GitoxideLabs / gitoxide

An idiomatic, lean, fast & safe pure Rust implementation of Git
Apache License 2.0
9.17k stars 315 forks source link

Server-side of fetch/pull #307

Open Byron opened 2 years ago

Byron commented 2 years ago

What would be needed to allow a server to send a pack?

Tasks

Server fetch/pull (server to client)

The below is a very early draft - it would be better to study existing implementations first to get a better overview on what (not) to do. This one starts with the fun part to allow writing tests early and experiment with different diff algorithms and potentially their performance.

Certainly needs more research, but roughly…

Probably more like a toy at first merely for testing operation against various git clients.

Notes

masklinn commented 2 years ago

Server side accept()

http(s) ssh

Just to be clear, this doesn't mean reimplementing things from accept() upwards, but supporting these as inputs using existing libraries, similar to what git-transport currently does on the client side?

Byron commented 2 years ago

If I understand the question correctly, the answer is yes. The client of git-transport could be handled with what's provided by accept(), while the actual interaction patterns would be abstracted in git-protocol.

ghost commented 2 years ago

This is very desirable to be able to quickly implement your own self-hosted git server (existing ones in other langs require too much memory and therefore are a poor fit for cheap vms).

vlad-ivanov-name commented 1 year ago

I think it might be enough to accept AsyncWrite and AsyncRead for transport without worrying too much where those come from. Or, at the very least, the whole HTTP and SSH plumbing, providing alternatives to tools like git-http-backend and git-upload/receive-pack, should be separate.

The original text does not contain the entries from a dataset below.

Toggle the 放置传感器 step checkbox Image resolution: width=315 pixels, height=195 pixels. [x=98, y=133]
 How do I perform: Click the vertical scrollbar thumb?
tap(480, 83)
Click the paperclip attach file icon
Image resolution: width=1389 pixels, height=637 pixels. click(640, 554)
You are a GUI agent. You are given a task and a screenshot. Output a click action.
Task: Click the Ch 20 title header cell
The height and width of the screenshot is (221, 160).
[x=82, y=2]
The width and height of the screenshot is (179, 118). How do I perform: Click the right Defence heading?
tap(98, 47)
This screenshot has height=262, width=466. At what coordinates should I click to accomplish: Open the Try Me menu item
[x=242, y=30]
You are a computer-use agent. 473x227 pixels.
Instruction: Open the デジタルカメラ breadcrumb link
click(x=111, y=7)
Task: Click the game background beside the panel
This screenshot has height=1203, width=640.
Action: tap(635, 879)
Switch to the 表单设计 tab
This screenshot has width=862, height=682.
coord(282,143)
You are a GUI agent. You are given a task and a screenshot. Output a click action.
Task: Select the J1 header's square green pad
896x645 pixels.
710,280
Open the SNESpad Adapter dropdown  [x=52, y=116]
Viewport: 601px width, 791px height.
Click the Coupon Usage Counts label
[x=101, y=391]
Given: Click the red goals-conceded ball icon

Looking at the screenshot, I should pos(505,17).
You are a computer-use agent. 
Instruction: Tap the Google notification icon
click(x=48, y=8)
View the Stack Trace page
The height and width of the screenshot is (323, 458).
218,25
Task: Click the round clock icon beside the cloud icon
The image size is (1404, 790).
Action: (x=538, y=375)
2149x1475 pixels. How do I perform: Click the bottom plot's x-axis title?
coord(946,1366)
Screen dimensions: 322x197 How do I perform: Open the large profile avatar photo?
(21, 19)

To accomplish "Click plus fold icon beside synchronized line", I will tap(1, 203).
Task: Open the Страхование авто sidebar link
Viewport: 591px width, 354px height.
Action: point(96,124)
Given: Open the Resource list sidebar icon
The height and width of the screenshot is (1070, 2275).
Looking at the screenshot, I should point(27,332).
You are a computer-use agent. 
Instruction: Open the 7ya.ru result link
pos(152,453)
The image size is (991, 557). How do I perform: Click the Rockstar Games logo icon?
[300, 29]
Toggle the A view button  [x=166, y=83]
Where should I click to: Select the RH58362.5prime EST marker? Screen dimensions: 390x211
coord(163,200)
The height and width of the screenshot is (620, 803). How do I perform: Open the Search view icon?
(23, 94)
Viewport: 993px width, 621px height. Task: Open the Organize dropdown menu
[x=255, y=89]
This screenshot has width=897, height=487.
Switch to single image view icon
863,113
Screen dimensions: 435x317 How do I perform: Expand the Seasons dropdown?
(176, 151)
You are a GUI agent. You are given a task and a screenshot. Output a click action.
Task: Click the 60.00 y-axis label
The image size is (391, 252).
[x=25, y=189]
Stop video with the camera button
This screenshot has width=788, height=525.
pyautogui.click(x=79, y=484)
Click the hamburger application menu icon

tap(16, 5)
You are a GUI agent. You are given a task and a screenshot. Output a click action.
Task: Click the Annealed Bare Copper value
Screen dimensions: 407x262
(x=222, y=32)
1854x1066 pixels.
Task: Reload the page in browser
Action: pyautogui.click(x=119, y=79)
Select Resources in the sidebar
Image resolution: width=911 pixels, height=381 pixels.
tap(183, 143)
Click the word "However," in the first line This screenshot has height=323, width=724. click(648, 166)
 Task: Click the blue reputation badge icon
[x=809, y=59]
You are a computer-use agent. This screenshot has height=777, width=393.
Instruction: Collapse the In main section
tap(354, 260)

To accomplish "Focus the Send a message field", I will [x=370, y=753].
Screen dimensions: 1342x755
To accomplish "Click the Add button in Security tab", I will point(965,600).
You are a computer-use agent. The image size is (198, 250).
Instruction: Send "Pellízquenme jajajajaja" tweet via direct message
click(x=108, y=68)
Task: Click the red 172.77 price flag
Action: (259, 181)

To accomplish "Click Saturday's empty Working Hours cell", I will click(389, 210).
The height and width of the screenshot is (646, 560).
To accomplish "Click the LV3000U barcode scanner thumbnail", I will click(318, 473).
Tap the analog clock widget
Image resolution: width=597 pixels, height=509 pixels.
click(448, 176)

willstott101 commented 11 months ago

I've been experimenting with writing a server (in a private repo so far). My interest here is in using parts of gix for the protocol, but leaving the storage up to pluggable backends. I'm very curious about git-on-db, and git-on-object-storage, and git-on-kv-store, and mixtures of the three. Step 1 of this is to have a clean working HTTP git server written with gitoxide, using it's filesystem access as the only storage backend.

I think I have ls-refs working and I'm starting to investigate fetch. The protocol is very command-based, and in HTTP AsyncRead & AsyncWrite can't really exist at the same time. Regardless we'd want to leave it up to server implementations to authenticate during the connection, find the relevant repo, authorize the parsed command, then hand back to gitoxide to respond.

So for me a sketch might look like this:

It's possible that a sufficiently advanced AsyncWrite could have a buffer and be appended to the HTTP response after writing the headers (in-case the command parsing wanted to reply with errors in packet-line format?). I have also spent no time so far learning about the SSH transport. But those are my thoughts so far.

I also have some questions about packfile construction. I haven't spent a great deal of time investigating yet but I currently haven't found much in the existing gitoxide codebase. Especially relating to resolving packfiles between two peers, but there must be some logic in gix for this somewhere. I'll keep looking, and if anyone is particularly interested in collaborating let me know and I can un-private the repo, I'm just quite enjoying the messy private sandpit atm.

Byron commented 11 months ago

That's great news! Please be sure to let us know here once the repo goes public!

Regarding the sketch, the server would probably also reject V1 requests. But then, read_command() would read the command itself and arguments to it, but I wonder if that's not a liability as it might read more than it has to given that the server might reject the command itself. That probably also depends on what information the server wants to use to reject the command, but I can imagine that a step-wise process would be better. Read the command-name, then read its arguments, but maybe that is implied.

In general, it's probably OK to just cobble it together and then refactor.

pack creation

Regarding packs, you can try gix free pack create and see from there how the API works. In general, packs can start streaming quickly, but they won't be the most efficient as they don't delta-compress on the fly. But that might even be a beneficial trade-off at first.

Transports

You can check the client-side (use gix --trace clone ssh://… to see how ssh is typically invoked. From there you will see that it definitely requires its own binary, but that should then be the easiest implementation as it's the same as gix --trace clone file://local/path. However, getting the server-side SSH server going is probably it's own set of problems to solve.